Scottish Government ensures young asylum seekers can apply for child benefit
People who are subject to immigration control are legally barred from receiving a number of UK benefits.
The immigration status of young asylum seekers in Scotland will not be jeopardised if they apply to receive financial support for the birth of their children, it has been announced.
An agreement was reached between the Scottish Government and the UK Government to ensure that asylum seekers under the age of 18 will not be barred from receiving the new pregnancy and baby payment – part of a number of new social security benefits being delivered from Holyrood.
The benefit, launched in December last year, provides £600 for the first child and £300 for each subsequent child.
The Scottish Government had sought to exclude the payment from a UK list of restricted public funds for asylum seekers.
A restriction is in place because asylum seekers are among a group of people termed as having no recourse to public funds.

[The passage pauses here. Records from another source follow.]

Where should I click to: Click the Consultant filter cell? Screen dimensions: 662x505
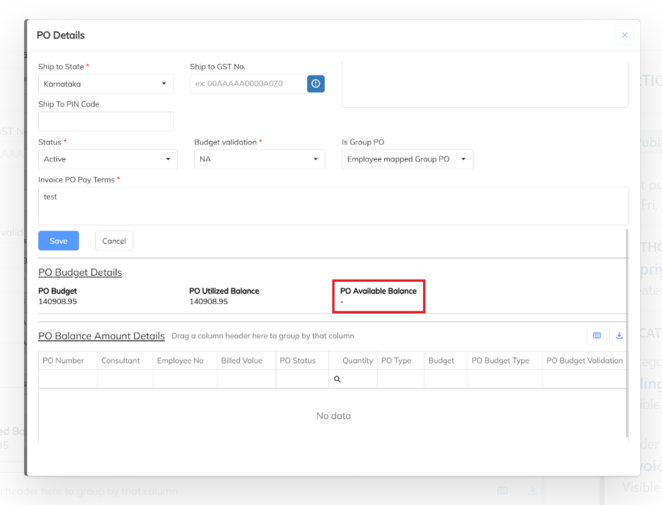tap(125, 379)
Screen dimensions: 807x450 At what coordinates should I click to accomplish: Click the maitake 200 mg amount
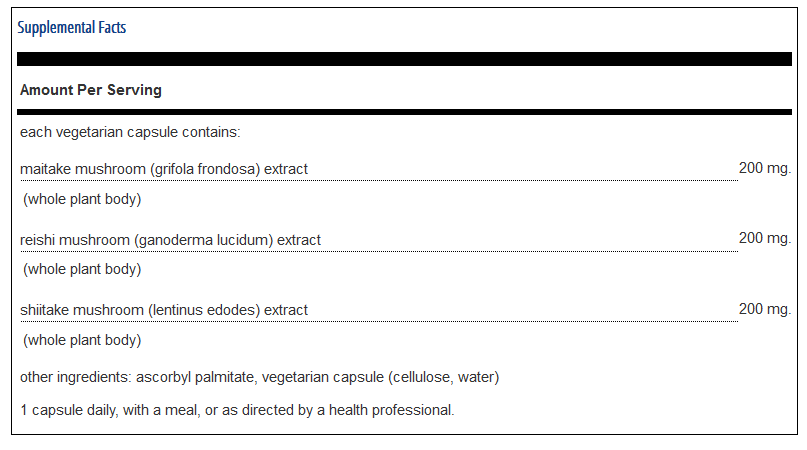[765, 168]
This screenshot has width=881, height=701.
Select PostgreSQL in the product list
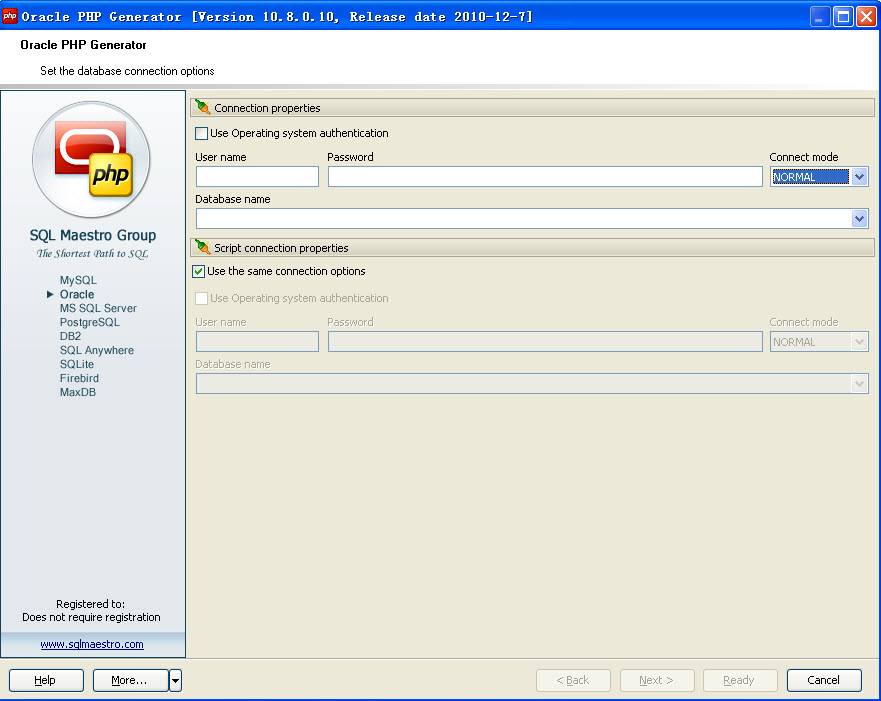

It means there are certain UK benefits that individuals subject to immigration control are legally barred from receiving – including most of the major UK benefits, such as Universal Credit and income-based jobseeker’s allowance.
This sends a big message about the type of country we want to be - inclusive, progressive and fair Social Security Secretary Shirley-Anne Somerville
The Scottish Government wanted to ensure that the relatively small number of eligible under-18s would be able to receive the payment without jeopardising their immigration status.
For applicants over the age of 18, their immigration status must be resolved during the process of establishing eligibility for the qualifying benefit.
Social Security Secretary Shirley-Anne Somerville said: “When we launched the pregnancy and baby payment, I said it would help give all children in Scotland the best possible start in life and I meant that for all babies born in Scotland.
“While the number of births to young people seeking asylum in Scotland is estimated to be small, this sends a big message about the type of country we want to be – inclusive, progressive and fair.
“It shows the difference we can make with our new social security powers. By expanding the eligibility and making it easier to apply we are delivering substantive improvements on the DWP system.”